# What to produce
Reproduce every one of the entries below word for word, keeping each on its own line.

# Item position entries
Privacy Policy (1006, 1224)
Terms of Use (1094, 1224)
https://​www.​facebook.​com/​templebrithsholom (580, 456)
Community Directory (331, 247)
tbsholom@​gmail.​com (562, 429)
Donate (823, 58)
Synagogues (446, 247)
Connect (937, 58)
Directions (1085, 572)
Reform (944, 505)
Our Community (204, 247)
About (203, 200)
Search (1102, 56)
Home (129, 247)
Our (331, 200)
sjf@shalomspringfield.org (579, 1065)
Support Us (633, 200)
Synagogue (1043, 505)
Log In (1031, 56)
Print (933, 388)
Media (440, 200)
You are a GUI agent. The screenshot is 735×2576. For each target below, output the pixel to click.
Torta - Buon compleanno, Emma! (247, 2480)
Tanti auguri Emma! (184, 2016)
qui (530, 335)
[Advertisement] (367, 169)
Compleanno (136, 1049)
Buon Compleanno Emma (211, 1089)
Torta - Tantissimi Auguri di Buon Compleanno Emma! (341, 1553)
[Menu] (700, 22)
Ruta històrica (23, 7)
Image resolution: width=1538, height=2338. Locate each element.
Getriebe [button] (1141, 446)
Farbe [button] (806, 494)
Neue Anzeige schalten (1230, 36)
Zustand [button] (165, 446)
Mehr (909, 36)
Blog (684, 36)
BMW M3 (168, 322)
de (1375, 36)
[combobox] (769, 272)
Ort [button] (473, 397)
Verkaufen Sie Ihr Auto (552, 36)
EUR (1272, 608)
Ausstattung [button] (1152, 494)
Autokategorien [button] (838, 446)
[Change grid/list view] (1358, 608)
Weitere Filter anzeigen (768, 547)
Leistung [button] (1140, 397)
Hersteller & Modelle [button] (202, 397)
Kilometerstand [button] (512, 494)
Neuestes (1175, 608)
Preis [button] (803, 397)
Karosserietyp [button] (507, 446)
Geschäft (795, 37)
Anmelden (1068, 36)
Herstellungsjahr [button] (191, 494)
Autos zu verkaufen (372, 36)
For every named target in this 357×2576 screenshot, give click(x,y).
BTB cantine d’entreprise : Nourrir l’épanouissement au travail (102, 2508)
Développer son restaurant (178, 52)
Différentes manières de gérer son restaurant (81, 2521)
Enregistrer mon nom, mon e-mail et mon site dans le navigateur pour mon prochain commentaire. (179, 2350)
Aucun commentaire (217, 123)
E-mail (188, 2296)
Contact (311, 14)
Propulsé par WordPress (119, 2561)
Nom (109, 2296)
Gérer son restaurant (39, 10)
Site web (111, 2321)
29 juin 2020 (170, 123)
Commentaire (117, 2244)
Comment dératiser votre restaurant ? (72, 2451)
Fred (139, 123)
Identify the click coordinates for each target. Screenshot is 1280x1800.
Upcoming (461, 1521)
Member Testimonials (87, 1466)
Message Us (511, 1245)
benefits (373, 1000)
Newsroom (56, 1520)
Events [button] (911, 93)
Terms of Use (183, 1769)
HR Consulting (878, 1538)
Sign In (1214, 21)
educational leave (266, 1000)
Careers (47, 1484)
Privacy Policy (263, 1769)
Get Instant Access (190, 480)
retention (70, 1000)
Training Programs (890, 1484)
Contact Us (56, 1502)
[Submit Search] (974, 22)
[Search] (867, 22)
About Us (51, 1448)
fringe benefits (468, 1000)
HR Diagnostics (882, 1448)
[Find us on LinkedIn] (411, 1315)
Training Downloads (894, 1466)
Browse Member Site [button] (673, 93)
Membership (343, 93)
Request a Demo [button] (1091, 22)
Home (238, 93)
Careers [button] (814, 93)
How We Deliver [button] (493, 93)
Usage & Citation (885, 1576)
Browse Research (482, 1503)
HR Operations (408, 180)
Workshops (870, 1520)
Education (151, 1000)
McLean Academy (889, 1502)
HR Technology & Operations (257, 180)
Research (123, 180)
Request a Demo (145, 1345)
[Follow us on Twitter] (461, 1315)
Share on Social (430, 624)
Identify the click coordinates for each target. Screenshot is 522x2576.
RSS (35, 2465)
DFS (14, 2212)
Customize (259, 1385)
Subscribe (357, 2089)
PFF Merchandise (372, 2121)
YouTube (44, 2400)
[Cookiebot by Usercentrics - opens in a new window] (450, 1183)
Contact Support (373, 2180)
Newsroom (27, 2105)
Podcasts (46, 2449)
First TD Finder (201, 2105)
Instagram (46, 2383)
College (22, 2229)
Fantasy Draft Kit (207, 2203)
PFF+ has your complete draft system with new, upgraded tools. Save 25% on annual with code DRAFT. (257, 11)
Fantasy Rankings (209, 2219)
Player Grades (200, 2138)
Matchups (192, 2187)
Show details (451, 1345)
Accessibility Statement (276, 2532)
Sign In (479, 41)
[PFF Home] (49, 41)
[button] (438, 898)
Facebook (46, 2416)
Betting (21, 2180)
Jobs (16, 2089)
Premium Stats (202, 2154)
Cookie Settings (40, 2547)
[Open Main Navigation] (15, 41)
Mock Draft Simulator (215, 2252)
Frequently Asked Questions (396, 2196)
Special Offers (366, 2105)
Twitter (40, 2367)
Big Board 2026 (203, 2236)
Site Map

# Solution below
Privacy Policy (1006, 1224)
Terms of Use (1094, 1224)
https://​www.​facebook.​com/​templebrithsholom (580, 456)
Community Directory (331, 247)
tbsholom@​gmail.​com (562, 429)
Donate (823, 58)
Synagogues (446, 247)
Connect (937, 58)
Directions (1085, 572)
Reform (944, 505)
Our Community (204, 247)
About (203, 200)
Search (1102, 56)
Home (129, 247)
Our (331, 200)
sjf@shalomspringfield.org (579, 1065)
Support Us (633, 200)
Synagogue (1043, 505)
Log In (1031, 56)
Print (933, 388)
Media (440, 200)
You are a GUI agent. The screenshot is 735×2576. For each target below, output the pixel to click.
Torta - Buon compleanno, Emma! (247, 2480)
Tanti auguri Emma! (184, 2016)
qui (530, 335)
[Advertisement] (367, 169)
Compleanno (136, 1049)
Buon Compleanno Emma (211, 1089)
Torta - Tantissimi Auguri di Buon Compleanno Emma! (341, 1553)
[Menu] (700, 22)
Ruta històrica (23, 7)
Image resolution: width=1538, height=2338. Locate each element.
Getriebe [button] (1141, 446)
Farbe [button] (806, 494)
Neue Anzeige schalten (1230, 36)
Zustand [button] (165, 446)
Mehr (909, 36)
Blog (684, 36)
BMW M3 (168, 322)
de (1375, 36)
[combobox] (769, 272)
Ort [button] (473, 397)
Verkaufen Sie Ihr Auto (552, 36)
EUR (1272, 608)
Ausstattung [button] (1152, 494)
Autokategorien [button] (838, 446)
[Change grid/list view] (1358, 608)
Weitere Filter anzeigen (768, 547)
Leistung [button] (1140, 397)
Hersteller & Modelle [button] (202, 397)
Kilometerstand [button] (512, 494)
Neuestes (1175, 608)
Preis [button] (803, 397)
Karosserietyp [button] (507, 446)
Geschäft (795, 37)
Anmelden (1068, 36)
Herstellungsjahr [button] (191, 494)
Autos zu verkaufen (372, 36)
For every named target in this 357×2576 screenshot, give click(x,y).
BTB cantine d’entreprise : Nourrir l’épanouissement au travail (102, 2508)
Développer son restaurant (178, 52)
Différentes manières de gérer son restaurant (81, 2521)
Enregistrer mon nom, mon e-mail et mon site dans le navigateur pour mon prochain commentaire. (179, 2350)
Aucun commentaire (217, 123)
E-mail (188, 2296)
Contact (311, 14)
Propulsé par WordPress (119, 2561)
Nom (109, 2296)
Gérer son restaurant (39, 10)
Site web (111, 2321)
29 juin 2020 (170, 123)
Commentaire (117, 2244)
Comment dératiser votre restaurant ? (72, 2451)
Fred (139, 123)
Identify the click coordinates for each target. Screenshot is 1280x1800.
Upcoming (461, 1521)
Member Testimonials (87, 1466)
Message Us (511, 1245)
benefits (373, 1000)
Newsroom (56, 1520)
Events [button] (911, 93)
Terms of Use (183, 1769)
HR Consulting (878, 1538)
Sign In (1214, 21)
educational leave (266, 1000)
Careers (47, 1484)
Privacy Policy (263, 1769)
Get Instant Access (190, 480)
retention (70, 1000)
Training Programs (890, 1484)
Contact Us (56, 1502)
[Submit Search] (974, 22)
[Search] (867, 22)
About Us (51, 1448)
fringe benefits (468, 1000)
HR Diagnostics (882, 1448)
[Find us on LinkedIn] (411, 1315)
Training Downloads (894, 1466)
Browse Member Site [button] (673, 93)
Membership (343, 93)
Request a Demo [button] (1091, 22)
Home (238, 93)
Careers [button] (814, 93)
How We Deliver [button] (493, 93)
Usage & Citation (885, 1576)
Browse Research (482, 1503)
HR Operations (408, 180)
Workshops (870, 1520)
Education (151, 1000)
McLean Academy (889, 1502)
HR Technology & Operations (257, 180)
Research (123, 180)
Request a Demo (145, 1345)
[Follow us on Twitter] (461, 1315)
Share on Social (430, 624)
Identify the click coordinates for each target. Screenshot is 522x2576.
RSS (35, 2465)
DFS (14, 2212)
Customize (259, 1385)
Subscribe (357, 2089)
PFF Merchandise (372, 2121)
YouTube (44, 2400)
[Cookiebot by Usercentrics - opens in a new window] (450, 1183)
Contact Support (373, 2180)
Newsroom (27, 2105)
Podcasts (46, 2449)
First TD Finder (201, 2105)
Instagram (46, 2383)
College (22, 2229)
Fantasy Draft Kit (207, 2203)
PFF+ has your complete draft system with new, upgraded tools. Save 25% on annual with code DRAFT. (257, 11)
Fantasy Rankings (209, 2219)
Player Grades (200, 2138)
Matchups (192, 2187)
Show details (451, 1345)
Accessibility Statement (276, 2532)
Sign In (479, 41)
[PFF Home] (49, 41)
[button] (438, 898)
Facebook (46, 2416)
Betting (21, 2180)
Jobs (16, 2089)
Premium Stats (202, 2154)
Cookie Settings (40, 2547)
[Open Main Navigation] (15, 41)
Mock Draft Simulator (215, 2252)
Frequently Asked Questions (396, 2196)
Special Offers (366, 2105)
Twitter (40, 2367)
Big Board 2026 (203, 2236)
Site Map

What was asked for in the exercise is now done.